We present a unique high-diversity synthetic keypoint perception 3D dataset, SKoPe3D, which includes 33 keypoint annotations for each vehicle and is collected from a roadside view using the CARLA simulator. This feature makes SKoPe3D distinct from previously released traffic monitoring datasets. Additionally, as the dataset is simulated, it can be extended using publicly released data extension scripts. Furthermore, SKoPe3D cannot be utilized for illegal surveillance as it does not include any sensitive information such as license plates, human faces, roads, and buildings. Traffic monitoring datasets with keypoint annotations and 3D/2D annotations are valuable for traffic analysis, autonomous driving, and 3D scene reconstruction, and have the potential for use in a wide variety of studies.
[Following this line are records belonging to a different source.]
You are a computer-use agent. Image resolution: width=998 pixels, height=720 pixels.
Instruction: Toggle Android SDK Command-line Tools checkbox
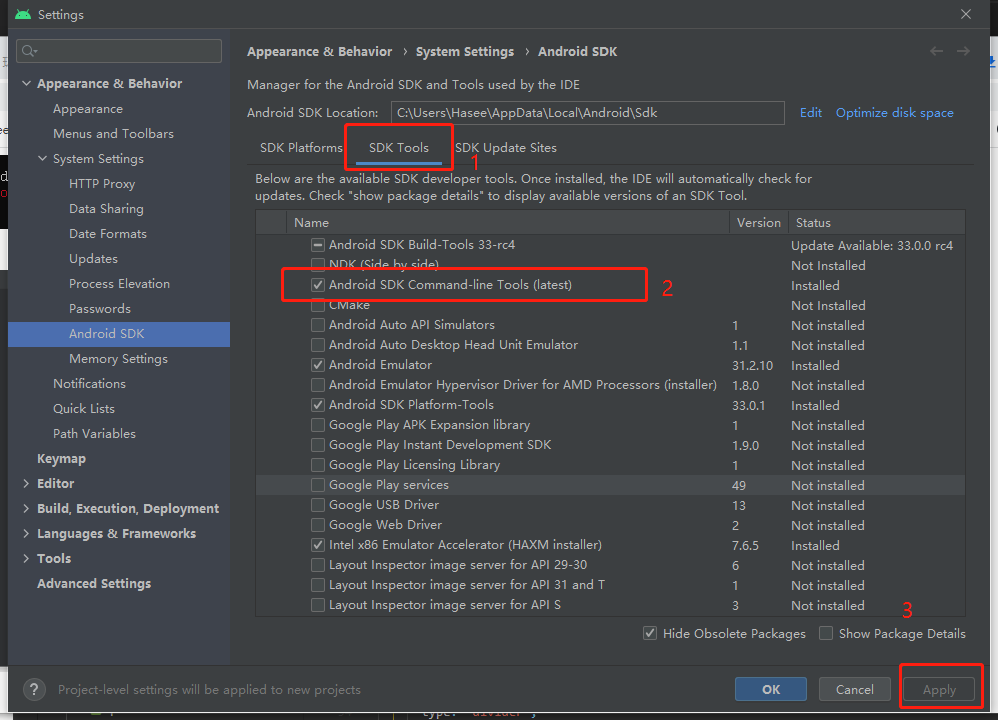coord(318,285)
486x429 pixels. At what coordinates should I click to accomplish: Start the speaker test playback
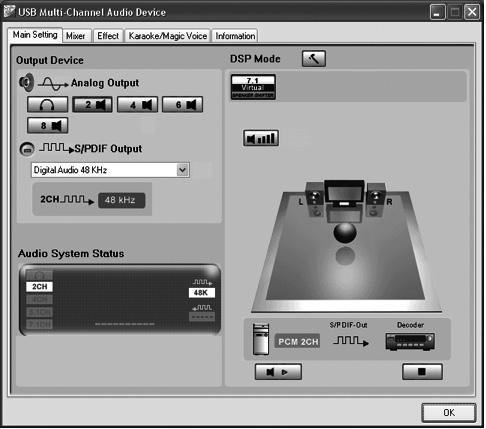coord(278,372)
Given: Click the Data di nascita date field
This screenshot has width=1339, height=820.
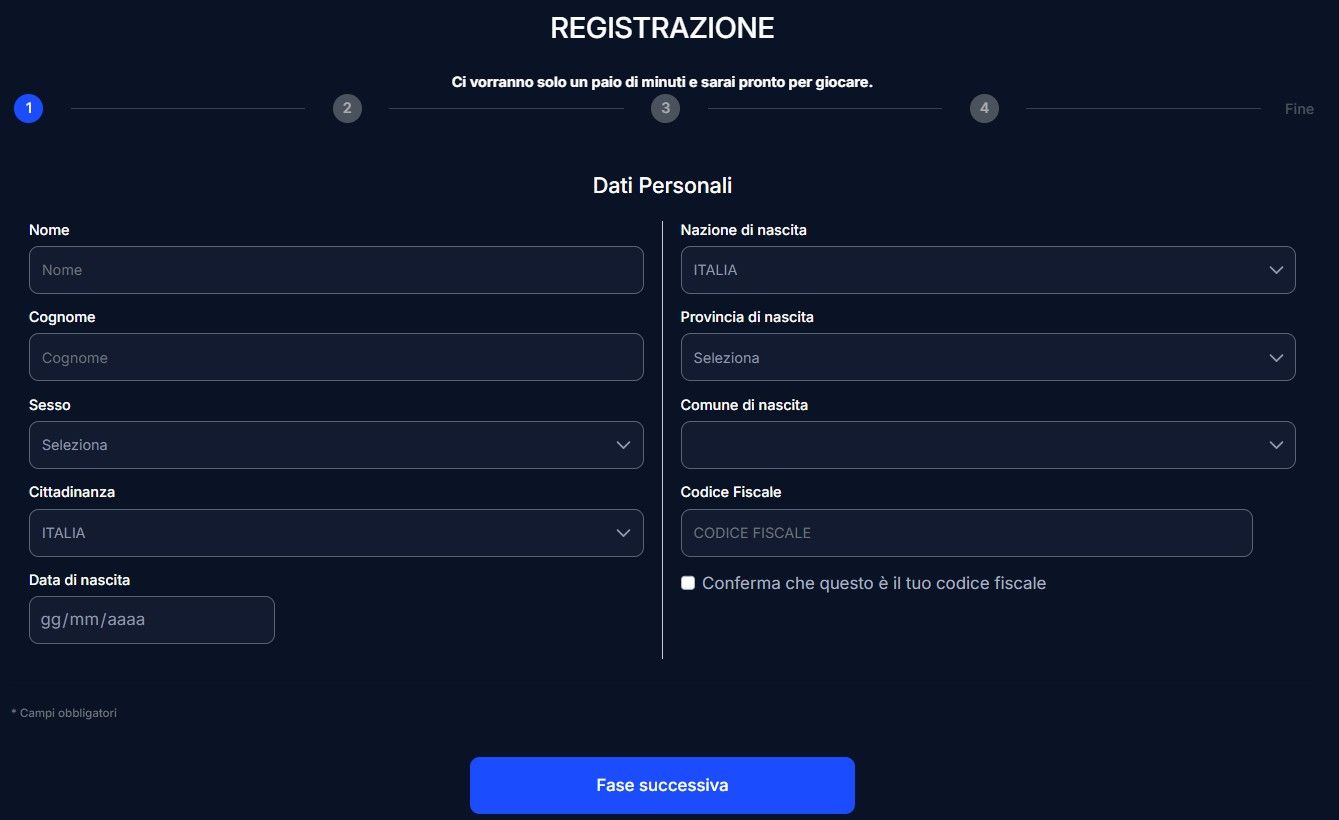Looking at the screenshot, I should pyautogui.click(x=151, y=620).
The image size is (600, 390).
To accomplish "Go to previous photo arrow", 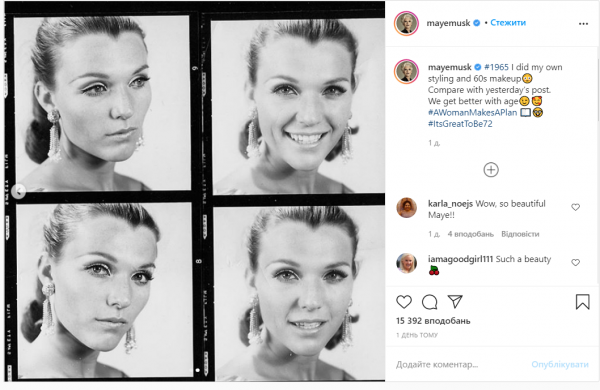I will tap(18, 191).
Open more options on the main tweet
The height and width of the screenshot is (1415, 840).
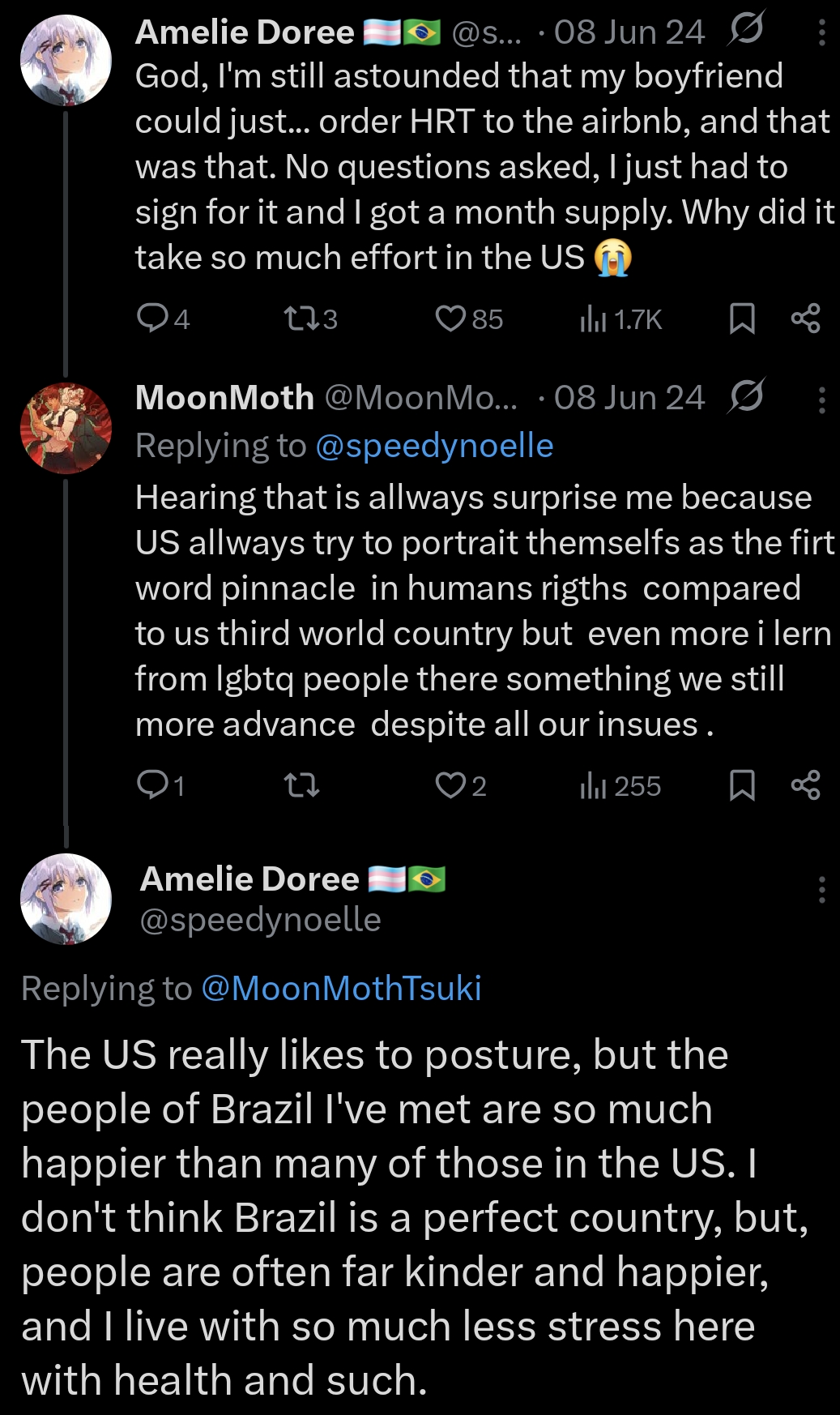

Moreover, we present an evaluation of a classic keypoint detector on the dataset, Keypoint R-CNN. Performance was measured using widely accepted metrics, such as percentage of correct keypoints (PCK) and precision-recall, and the experiments demonstrated the real value of such a synthetic dataset as it achieved good prediction accuracies.
The study represents a step towards bridging the gap between synthetic and real-world data, as training a keypoint detector on a synthetic dataset allows the model to generalize on real-world images to some extent. This demonstrates the knowledge-transferability between synthetic and real-world data and highlights the value of SKoPe3D.